New solar-powered device can pull water straight from the desert air
This new solar-powered device can pull water straight
from the desert air
By Robert ServiceApr. 13, 2017, 2:00 PM
You can’t squeeze blood from a stone, but wringing water
from the desert sky is now possible, thanks to a new spongelike device that
uses sunlight to suck water vapor from air, even in low humidity. The device
can produce nearly 3 liters of water per day, and researchers say future
versions will be even better. That means homes in the driest parts of the world
could soon have a solar-powered appliance capable of delivering all the water
they need, offering relief to billions of people.
The new water harvester is made of metal organic
framework crystals pressed into a thin sheet of copper metal and placed between
a solar absorber (above) and a condenser plate (below). Wang Laboratory at MIT
There are an estimated 13 trillion liters of water
floating in the atmosphere at any one time, equivalent to 10% of all of the
freshwater in our planet’s lakes and rivers.

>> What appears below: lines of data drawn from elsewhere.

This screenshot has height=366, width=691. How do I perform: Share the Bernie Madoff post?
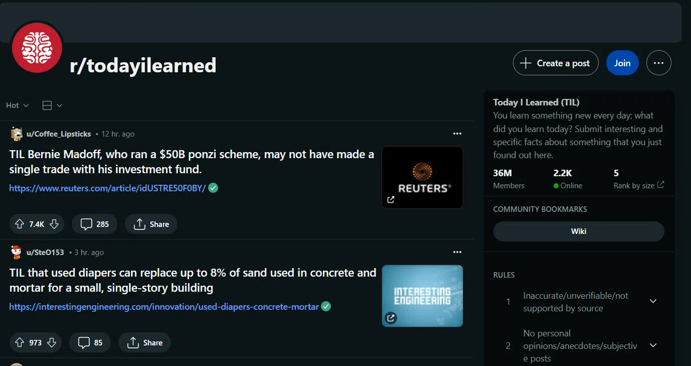click(151, 224)
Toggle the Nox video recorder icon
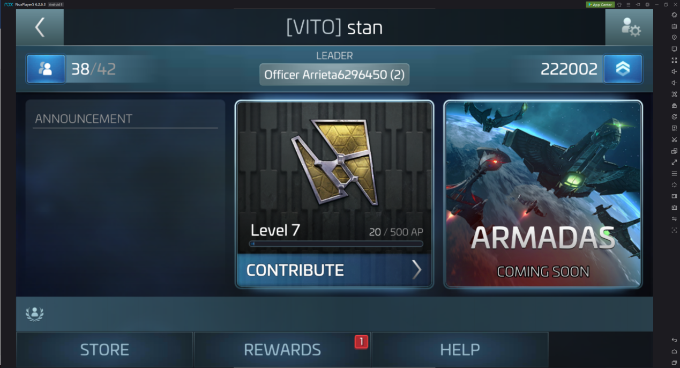 [674, 196]
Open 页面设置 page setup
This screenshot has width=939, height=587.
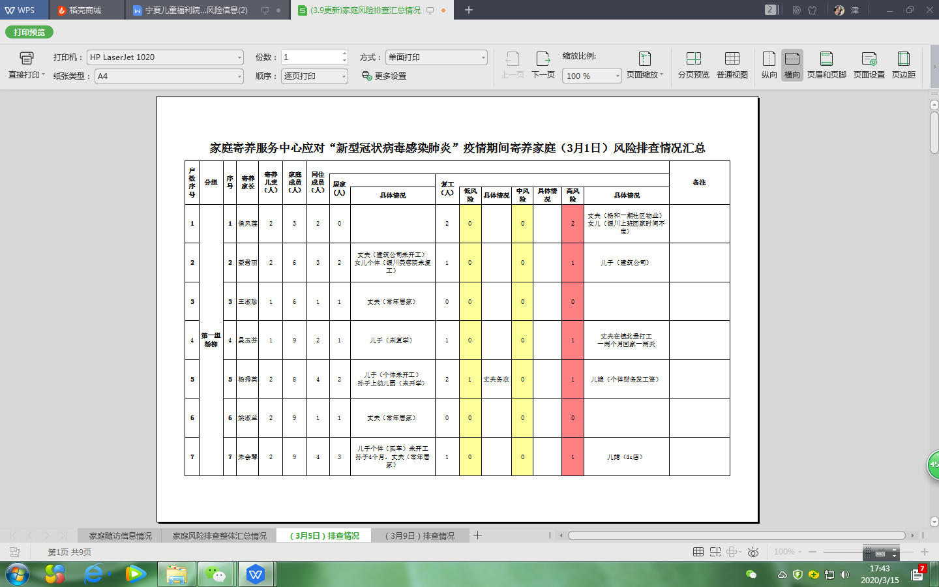click(x=869, y=65)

Over the years, researchers have
developed ways to grab a few trickles, such as using fine nets to wick water
from fog banks, or power-hungry dehumidifiers to condense it out of the air.
But both approaches require either very humid air or far too much electricity
to be broadly useful.
To find an all-purpose solution, researchers led by Omar
Yaghi, a chemist at the University of California, Berkeley, turned to a family
of crystalline powders called metal organic frameworks, or MOFs. Yaghi
developed the first MOFs—porous crystals that form continuous 3D networks—more
than 20 years ago. The networks assemble in a Tinkertoy-like fashion from metal
atoms that act as the hubs and sticklike organic compounds that link the hubs
together. By choosing different metals and organics, chemists can dial in the
properties of each MOF, controlling what gases bind to them, and how strongly
they hold on.
Over the past 2 decades chemists have synthesized more
than 20,000 MOFs, each with unique molecule-grabbing properties. For example,
Yaghi and others recently designed MOFs that absorb—and later release—methane,
making them a type of high-capacity gas tank for natural gas–powered vehicles.

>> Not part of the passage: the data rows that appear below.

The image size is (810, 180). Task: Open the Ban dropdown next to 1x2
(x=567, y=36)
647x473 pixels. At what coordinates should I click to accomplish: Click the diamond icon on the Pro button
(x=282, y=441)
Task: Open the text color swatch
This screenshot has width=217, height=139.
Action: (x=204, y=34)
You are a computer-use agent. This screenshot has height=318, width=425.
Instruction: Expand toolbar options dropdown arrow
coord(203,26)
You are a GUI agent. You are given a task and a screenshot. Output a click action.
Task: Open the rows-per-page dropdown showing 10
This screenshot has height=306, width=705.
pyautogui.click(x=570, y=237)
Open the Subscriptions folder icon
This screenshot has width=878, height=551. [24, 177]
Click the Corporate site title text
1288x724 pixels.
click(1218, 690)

In 2014, Yaghi and his colleagues synthesized a MOF that
excelled at absorbing water, even under low-humidity conditions. That led him
to reach out to Evelyn Wang, a mechanical engineer at the Massachusetts
Institute of Technology (MIT) in Cambridge, with whom he had previously worked
on a project to use MOFs in automobile air conditioning. After synthesizing the
new zirconium-based MOF, dubbed MOF-801, Yaghi met Wang at MIT and said,
“Evelyn we have to come up with a water harvesting device.” She agreed to give
it a shot.
At night setup soaks up water vapor from air, and uses
heat from the sun to release it as liquid water during the day.

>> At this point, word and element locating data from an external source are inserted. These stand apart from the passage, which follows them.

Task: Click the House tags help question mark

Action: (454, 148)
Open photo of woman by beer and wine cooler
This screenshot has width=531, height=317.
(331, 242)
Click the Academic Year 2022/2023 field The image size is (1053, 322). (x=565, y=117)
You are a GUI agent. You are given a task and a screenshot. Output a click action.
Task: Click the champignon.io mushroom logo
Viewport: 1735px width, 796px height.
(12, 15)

The system Wang and her students designed consists of a
kilogram of dust-sized MOF crystals pressed into a thin sheet of porous copper
metal. That sheet is placed between a solar absorber and a condenser plate and
positioned inside a chamber. At night the chamber is opened, allowing ambient
air to diffuse through the porous MOF and water molecules to stick to its
interior surfaces, gathering in groups of eight to form tiny cubic droplets. In
the morning, the chamber is closed, and sunlight entering through a window on
top of the device then heats up the MOF, which liberates the water droplets and
drives them—as vapor—toward the cooler condenser. The temperature difference,
as well as the high humidity inside the chamber, causes the vapor to condense
as liquid water, which drips into a collector. The setup works so well that it
pulls 2.8 liters of water out of the air per day when run continuously, the
Berkeley and MIT team reports today in Science.
“It has been a longstanding dream” to harvest water from
desert air, says Mercouri Kanatzidis, a chemist at Northwestern University in
Evanston, Illinois, who wasn’t involved with the work. “This demonstration … is
a significant proof of concept.” It’s also one that Yaghi says has plenty of
room for improvement. For starters, zirconium costs $150 a kilogram, making
water harvesting devices too expensive to be broadly useful. However, Yaghi
says his group has already had early success in designing water-grabbing MOFs
that replace zirconium with aluminum, a metal that is 100 times cheaper. That could
make future water harvesters cheap enough not only to slake the thirst of
people in arid regions, but perhaps even supply water to farmers in the desert.